Reproduce each record verbatim, images excluded.

- Information given:

◆ ◆ ◆ ◆ ◆ ◆ ◆

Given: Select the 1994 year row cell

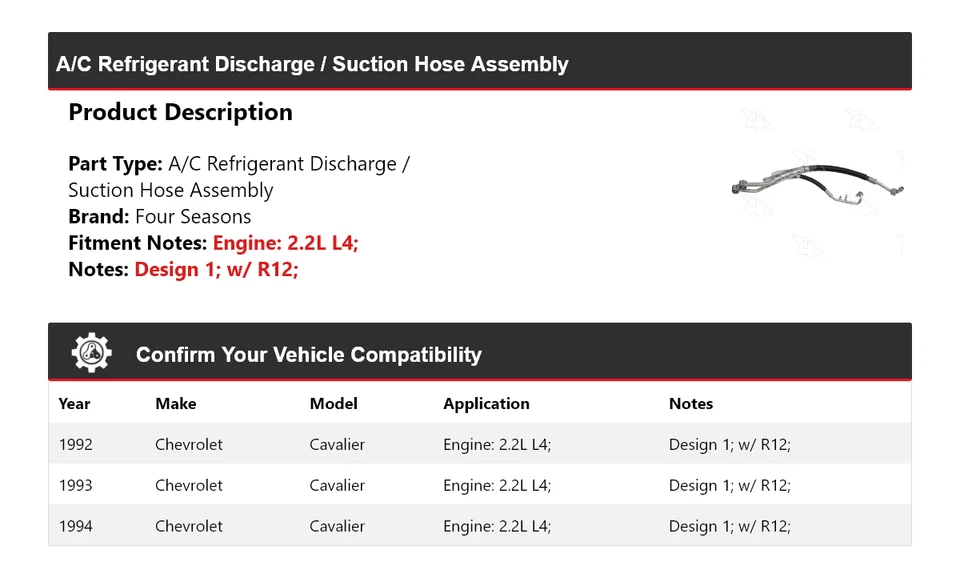Looking at the screenshot, I should click(75, 526).
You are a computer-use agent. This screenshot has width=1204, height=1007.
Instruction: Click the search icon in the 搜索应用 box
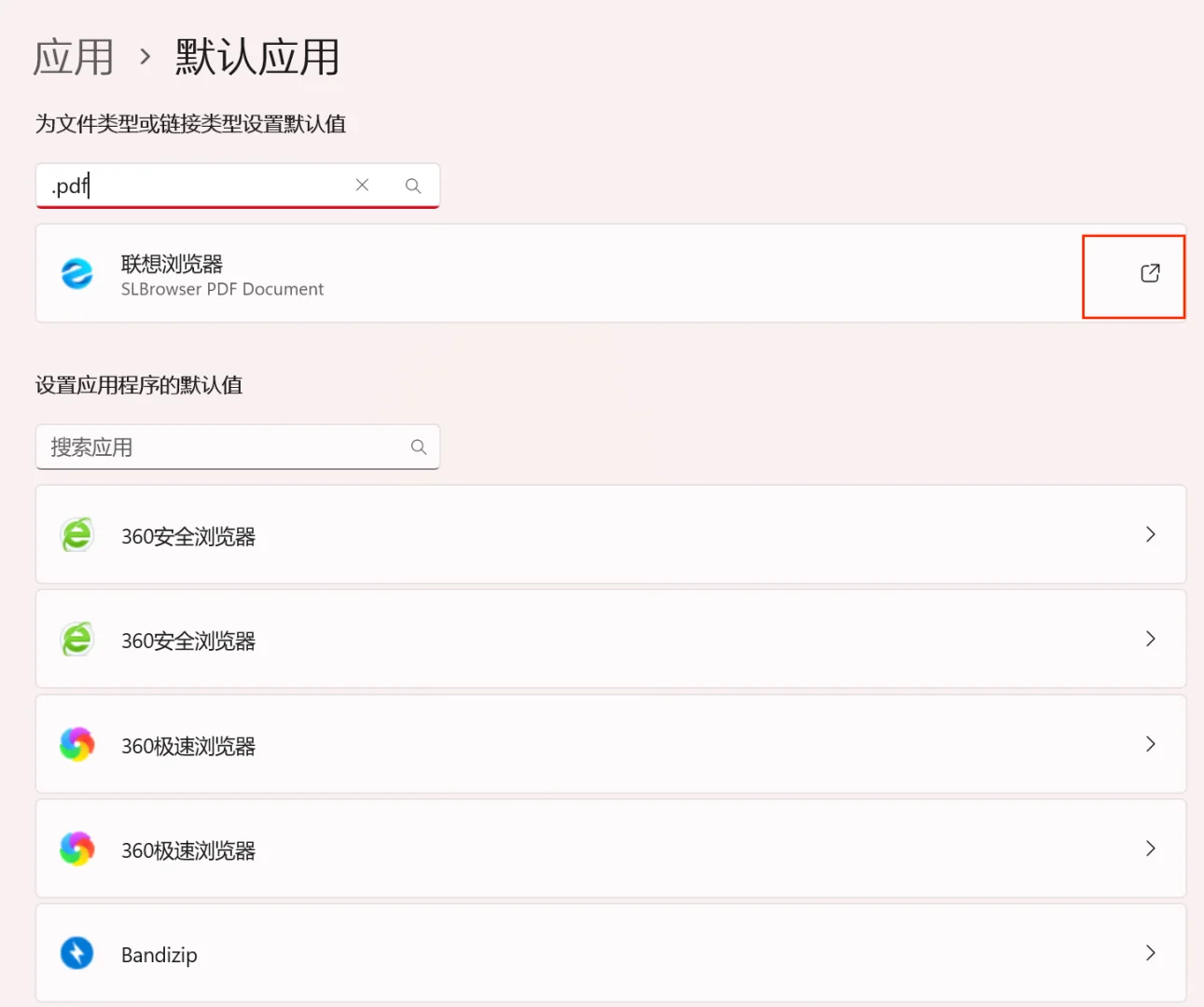(418, 447)
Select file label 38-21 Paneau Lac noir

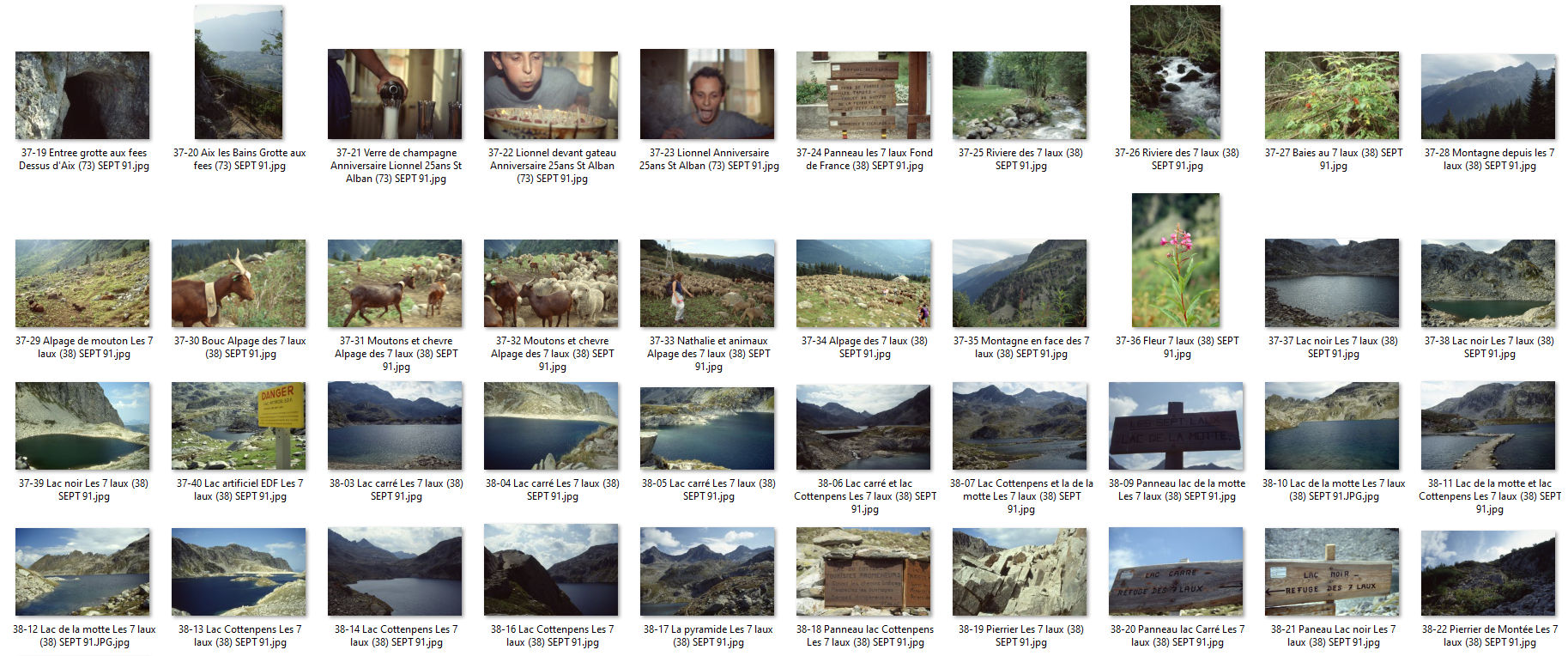tap(1332, 635)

◆ ◆ ◆ ◆ ◆ ◆ ◆

- Output of the task:
Given: Select the 1994 year row cell

Looking at the screenshot, I should click(75, 526).
You are a computer-use agent. This screenshot has width=1204, height=1007.
Instruction: Click the search icon in the 搜索应用 box
(418, 447)
Select file label 38-21 Paneau Lac noir

tap(1332, 635)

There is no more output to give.